Le Canon des règles monastiques de Mahasanghika parle aussi de cinq cents singes qui, sortant des montagnes, virent la lune reflétée dans l’eau et tentèrent de la saisir. Cependant, comme il ne s’agissait que d’un reflet, ils tombèrent à l’eau et se noyèrent. Cet écrit met les singes sur le même plan que Devadatta et le groupe des six moines10.
Sans la présence du chapitre “Durée de la vie” parmi tous les enseignements de Shakyamuni, ces derniers seraient comme les cieux sans le soleil et la lune, comme un royaume sans roi, comme les montagnes et les mers sans trésors, ou comme une personne sans âme. De ce fait, sans le chapitre “Durée de la vie”, tous les sūtras n’auraient aucun sens. L’herbe sans racines meurt en un rien de temps et une rivière sans source ne coulera pas loin. Un enfant sans parents recueille du mépris.
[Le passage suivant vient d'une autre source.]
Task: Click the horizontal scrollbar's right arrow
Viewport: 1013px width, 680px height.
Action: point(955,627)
Nam-myōhō-renge-kyō, cœur du chapitre “Durée de la vie”, est la mère de tous les bouddhas des dix directions et des trois phases de l’existence [le passé, le présent et l’avenir].
Avec mon profond respect
Nichiren
Le dix-septième jour du quatrième mois
Notes
1. Sūtra du Lotus, chap. 16.
2. Les dix états de vie distincts, voir glossaire.
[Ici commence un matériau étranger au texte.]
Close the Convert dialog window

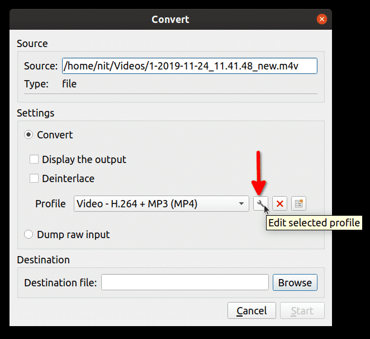pyautogui.click(x=322, y=20)
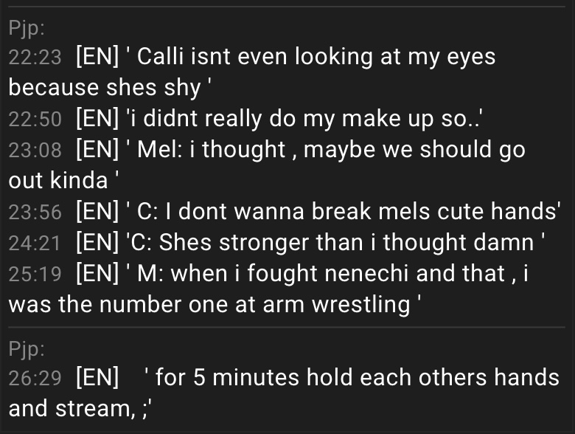Click the 'maybe we should go out' message
The image size is (575, 434).
(x=267, y=165)
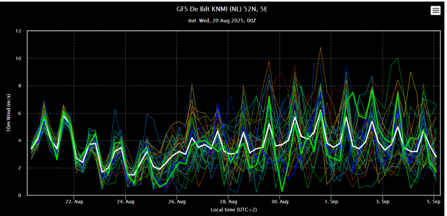
Task: Select the 3. Sep date tick label
Action: coord(382,201)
3. Annotations sur le Sens profond du Sūtra du Lotus.
4. Principe avancé dans l’enseignement théorique du Sūtra du Lotus. « Le provisoire » se réfère, dans le système de Tiantai, à tous les sūtras exposés durant les quarante-deux premières années de l’enseignement de Shakyamuni, et « le véritable » au Sūtra du Lotus.
5. Annotations sur le Sens profond du Sūtra du Lotus.
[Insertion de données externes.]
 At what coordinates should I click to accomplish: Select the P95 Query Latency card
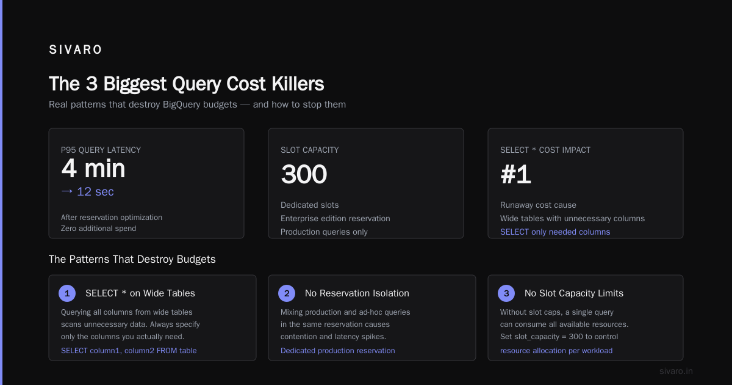pos(146,183)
186 6. Les auditeurs et les bouddhas-pour-soi.
7. Sūtra du Lotus, chap. 16.
8. Ici, « la cause », c’est-à-dire l’étape de la pratique, est assimilée aux neuf états de l’illusion dans lesquels la nature de bouddha demeure encore dormante, et « l’effet » à la bouddhéité, ou l’illumination, le dixième état. En indiquant que le Bouddha conserve encore la totalité des neuf états même après avoir atteint l’illumination, le chapitre “Durée de la vie” démontre que la cause (les neuf états) et l’effet (la bouddhéité) existent simultanément, prouvant ainsi le bien-fondé du principe de l’interpénétration des dix états.
9. Sens profond du Sūtra du Lotus.
10. Il s’agit d’un groupe de six moines vivant au temps de Shakyamuni. On dit que leur mauvaise conduite a rendu nécessaire la formulation des préceptes. Il s’agit de Nanda, Upananda, Kalodayin, Chanda, Ashvaka et Punarvasu.